Then, we further examined the reliability of the HIT-EC’s interpretation considering representative enzymes from the seven first-level EC classes. The representative enzymes include alcohol dehydrogenase (Uniprot ID: P00330, EC 1.1.1.1), hexokinase (P19367, EC 2.7.1.1), carboxylesterase (P23141, EC 3.1.1.1), carbonic anhydrase (P00918, EC 4.2.1.1), glucose-6-phosphate isomerase (P06744, EC 5.3.1.9), glutamine synthetase (P15104, EC 6.3.1.2), and cytochrome c oxidase subunit I (P00395, EC 7.1.1.9) (Table 4). HIT-EC correctly predicted EC numbers of all seven enzymes. Interestingly, HIT-EC predicted multiple EC numbers for P23141 (EC 3.1.1.1), P00918 (EC 4.2.1.1), P15104 (EC 6.3.1.2). For P23141, HIT-EC assigned EC 3.1.1.1, EC 3.1.1.13, and EC 3.1.1.56. P23141 is the major hepatic carboxylesterase (EC 3.1.1.1), and its multiple substrate reactions on sterol esterase (EC 3.1.1.13) and 4-methylumbelliferyl acetate (EC 3.1.1.56) are well-documented^44,45. HIT-EC captured the broadened substrate spectrum. For P00918, HIT-EC predicted EC 4.2.1.69 as well as EC 4.2.1.1. P00918 is mainly associated with standard carbonic anhydrase reaction (EC 4.2.1.1), and can also catalyze the hydration of cyanamide at a much lower level (EC 4.2.1.69⁴⁶. For P15104, HIT-EC predicted EC 6.3.1.2 and EC 2.3.1.225. EC 6.3.1.2 is the main EC number for P15104, it is reported that EC 2.3.1.225 (DHHC S-acyltransferase activity) can be co-mentioned alongside P15104 in palmitoylation contexts⁴⁷.

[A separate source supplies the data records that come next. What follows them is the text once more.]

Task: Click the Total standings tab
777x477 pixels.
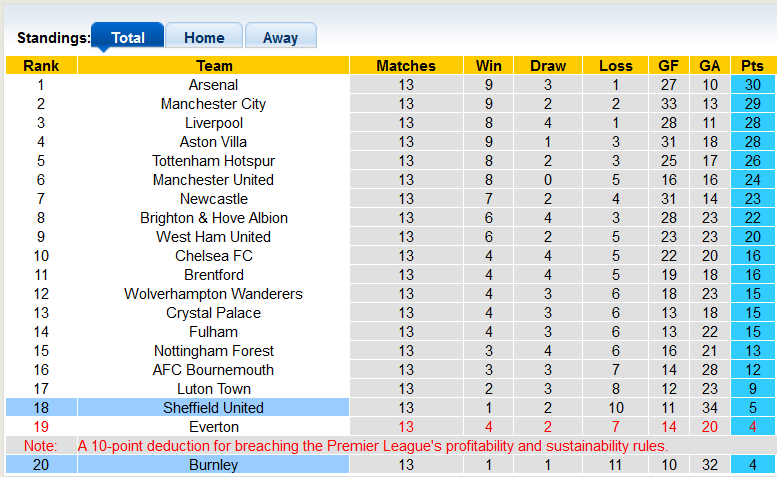Action: pyautogui.click(x=128, y=38)
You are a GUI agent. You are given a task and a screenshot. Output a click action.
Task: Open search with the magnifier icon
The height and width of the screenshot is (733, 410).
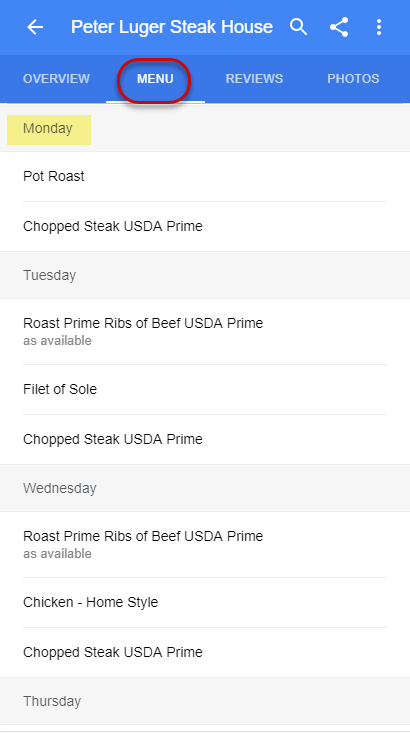[x=298, y=27]
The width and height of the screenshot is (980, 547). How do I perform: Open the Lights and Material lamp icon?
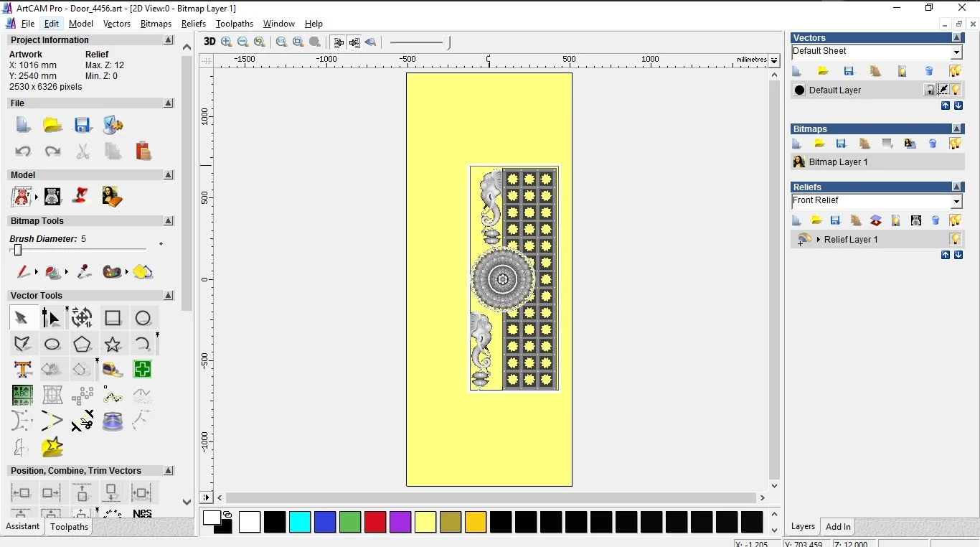tap(83, 196)
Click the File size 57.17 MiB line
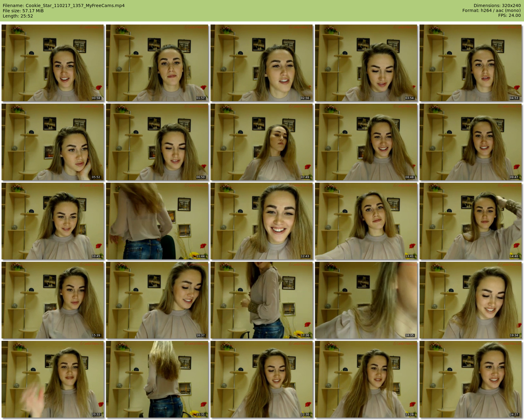The height and width of the screenshot is (420, 524). pyautogui.click(x=23, y=11)
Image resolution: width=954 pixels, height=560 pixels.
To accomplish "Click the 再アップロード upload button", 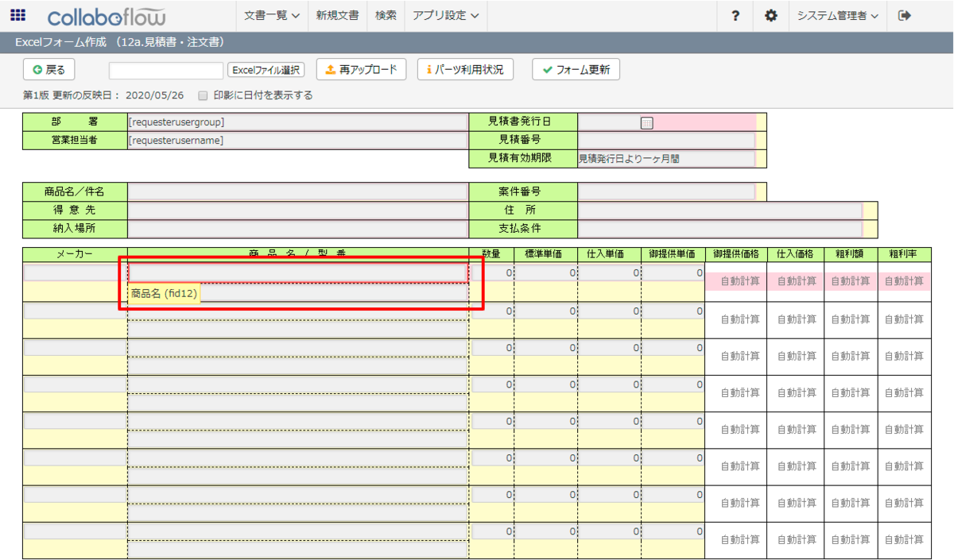I will [x=362, y=70].
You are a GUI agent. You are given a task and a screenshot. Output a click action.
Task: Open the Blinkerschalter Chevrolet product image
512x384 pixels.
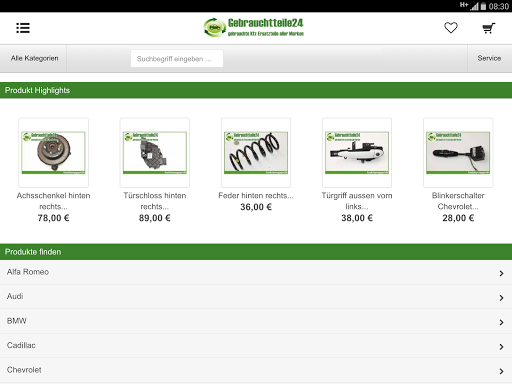coord(458,152)
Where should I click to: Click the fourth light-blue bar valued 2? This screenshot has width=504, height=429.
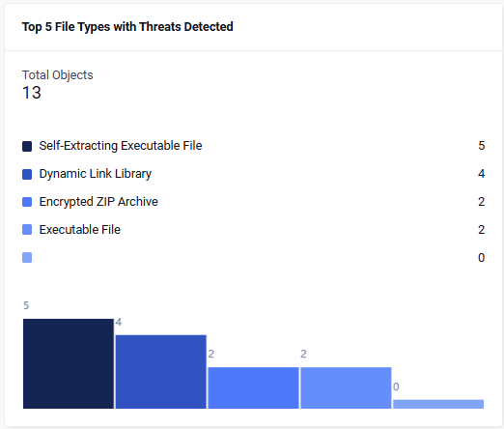pos(346,387)
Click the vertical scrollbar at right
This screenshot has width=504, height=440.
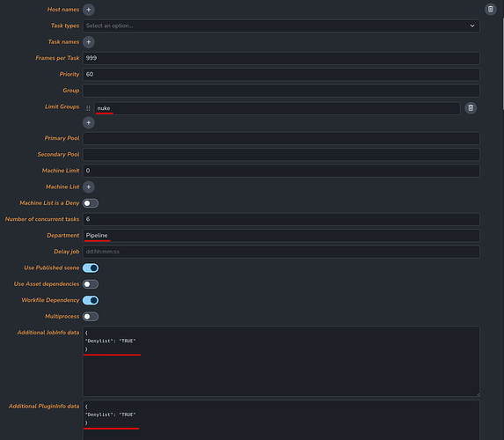[x=503, y=64]
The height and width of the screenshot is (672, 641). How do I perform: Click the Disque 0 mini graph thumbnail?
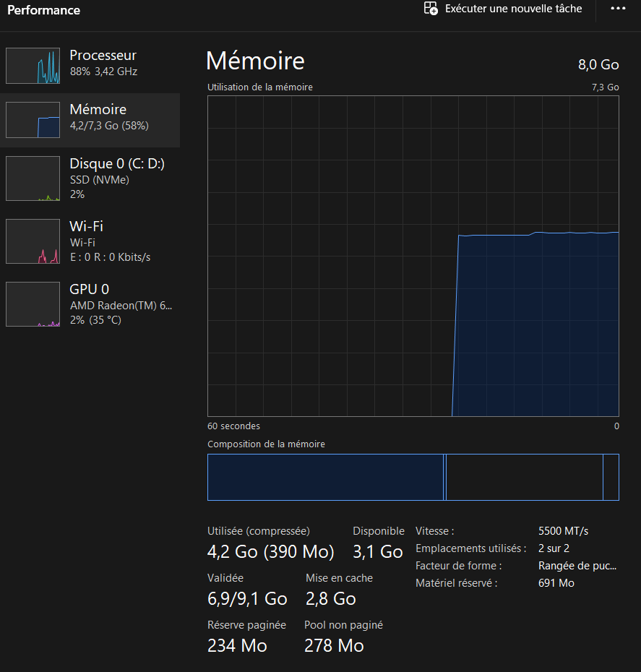point(33,178)
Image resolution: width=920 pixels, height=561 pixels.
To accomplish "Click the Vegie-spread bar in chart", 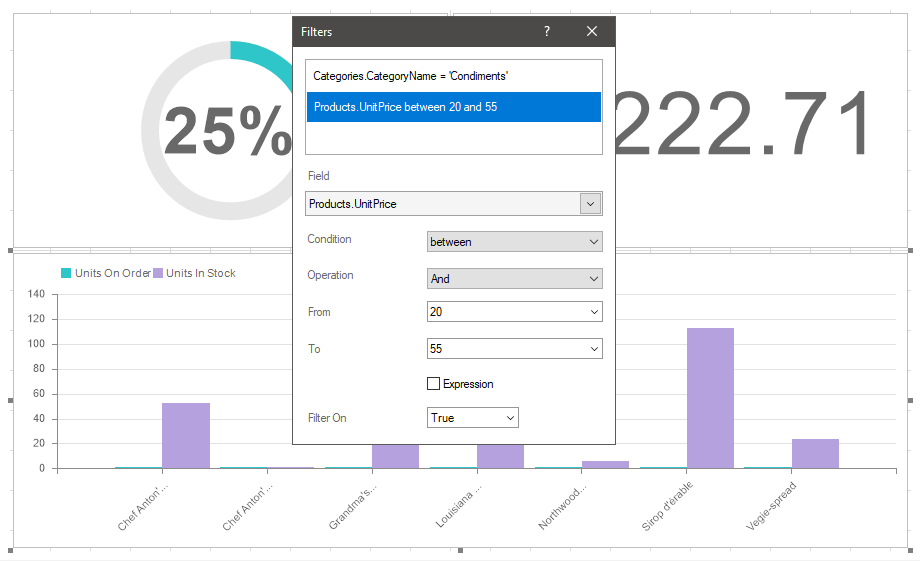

We computed the relevance scores of the seven enzymes and investigated the reliability of the relevance scores by comparing the scores against known functional features. For each enzyme, we analyzed the relevance scores along with twenty reference enzymes belonging to the same EC class. Their relevance scores are visualized in the supplementary. In the Supplementary Figures, known substrate binding sites and enzyme signatures are pointed out in green and purple boxes, respectively. Specifically, for alcohol dehydrogenase (EC 1.1.1.1), the relevance scores highlighted a sequence motif that coincided with the Zinc-containing alcohol dehydrogenase signature (Table 4). The catalytic/structural Zn²⁺ sites and the substrate-binding site are also matched with high relevance scores (Supplementary Fig. S1). For hexokinase (EC 2.7.1.1), the relevance scores highlighted the hexokinase domain signature. (Table 4). We observed identical highlighting on the hexokinase signature from the relevance scores across the reference sequences of varying lengths (Supplementary Fig. S2). For carboxylesterase (EC 3.1.1.1), the relevance scores highlighted the Carboxylesterases type-B signature (Supplementary Fig. S3), and the substrate-binding site showed the highest relevance signal (Table 4). For carbonic anhydrase (EC 4.2.1.1), the alpha-carbonic anhydrase signature and the substrate-binding site are pointed out by high relevance scores (Table 4, Supplementary Fig. S4). For glucose-6-phosphate isomerase (GPI, EC 5.3.1.9), a canonical GPI signature and four conserved GPI motifs were highlighted (Table 4, Supplementary Fig. S5). For glutamine synthetase (EC 6.3.1.2), the relevance scores highlighted the main signature of Glutamine synthetase catalytic domain (Table 4, Supplementary Fig. S6). For cytochrome c oxidase subunit (EC 7.1.1.9), COX I signature and the membrane-bound region were highlighted by the relevance scores (Supplementary Fig. S7).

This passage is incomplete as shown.